Hay un tercer problema conceptual e histórico que, en el fondo, es el que impide ponernos de acuerdo a nacionalistas y no nacionalistas. El federalismo supone la existencia de Estados independientes que, de forma voluntaria –a veces por la fuerza-, deciden unirse en una unidad superior a la que ceden una serie de competencias, especialmente la soberanía, que asume un nuevo ente, el Estado federal. Para que en España se pudiera hablar de federalismo debería haber Estados previos que desearan federarse o asociarse; pero España es un país unitario desde hace cinco siglos. Esa unidad, como en el resto de Europa, ha sido mayor o menor, ha pasado por mejores o peores momentos, pero España es un Estado-nación indiscutible; ni siquiera es un Estado plurinacional, pues no hay más que una nación, la española. Ese Estado, centralista durante dos siglos decide, en la Constitución de 1978, descentralizarse y dar autonomía a las regiones. Los vascos y catalanes creen tener unos derechos que son anteriores a la Constitución y no que deriven de ésta. Esta es la cuestión de fondo, y contra la que choca la propuesta socialista.

No
es, pues, un problema de más o menos competencias, sino de la legitimidad de origen del Estado de las Autonomías que no tendría el Estado federal, a no ser que entendamos éste no en el sentido político, sino en el puramente antropológico y utópico de Francisco Pi y Margall, tan defensor de España por otra parte, en su libro sobre Las nacionalidades: “la federación es un sistema por el cual los diversos grupos humanos, sin perder su autonomía en lo que les es peculiar y propio, se asocian y subordinan al conjunto de los de su especie para todos los fines que le son comunes”. Esto está bien, y no discuto la bondad de este principio antropológico general; pero no es un principio abstracto lo que aquí se discute sino la realidad histórica de España, que es muy otra: un Estado unitario no puede federarse sino descentralizarse. Las regiones no son Estados y por tanto no tienen capacidad para federarse, tampoco Cataluña ni el País Vasco.
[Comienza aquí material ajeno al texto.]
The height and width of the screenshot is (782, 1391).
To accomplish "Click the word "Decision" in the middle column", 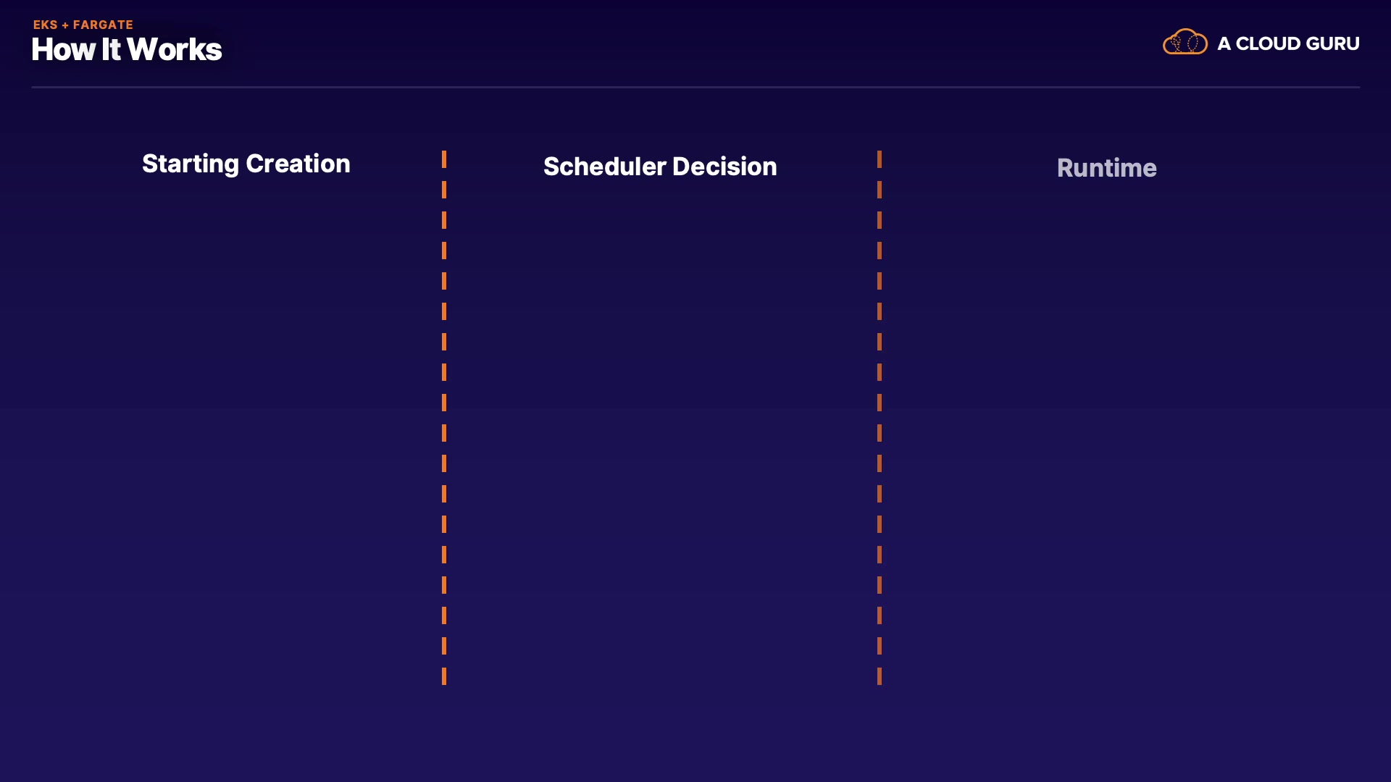I will [724, 167].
La Constitución de 1978, en gran parte, acertó en la solución del problema de la organización territorial. No acertó en no haber puesto límites a la descentralización. Hoy vemos como el Estado de las Autonomías es insostenible económicamente, ha generado corrupción y políticos sátrapas en sus comunidades, y lo que es peor, por no poner límites se ha permitido, muchas veces por el chantaje de los votos para lograr mayoría parlamentarias, que los nacionalistas no sacien nunca la apetencia de nuevas competencias. Ahora nos encontramos todos al borde del abismo; hay que recoger velas pero no se hará sin graves contratiempos. Algunos, los nacionalistas, han ido demasiado lejos, haciendo bueno una vez más el adagio de que los dioses enloquecen a los que quieren perder; pero todos estamos un poco locos o un poco harto de todo esto. Deberíamos esperar alguna lucidez de los políticos socialistas y populares, pero yo no estoy tan seguro de algunos.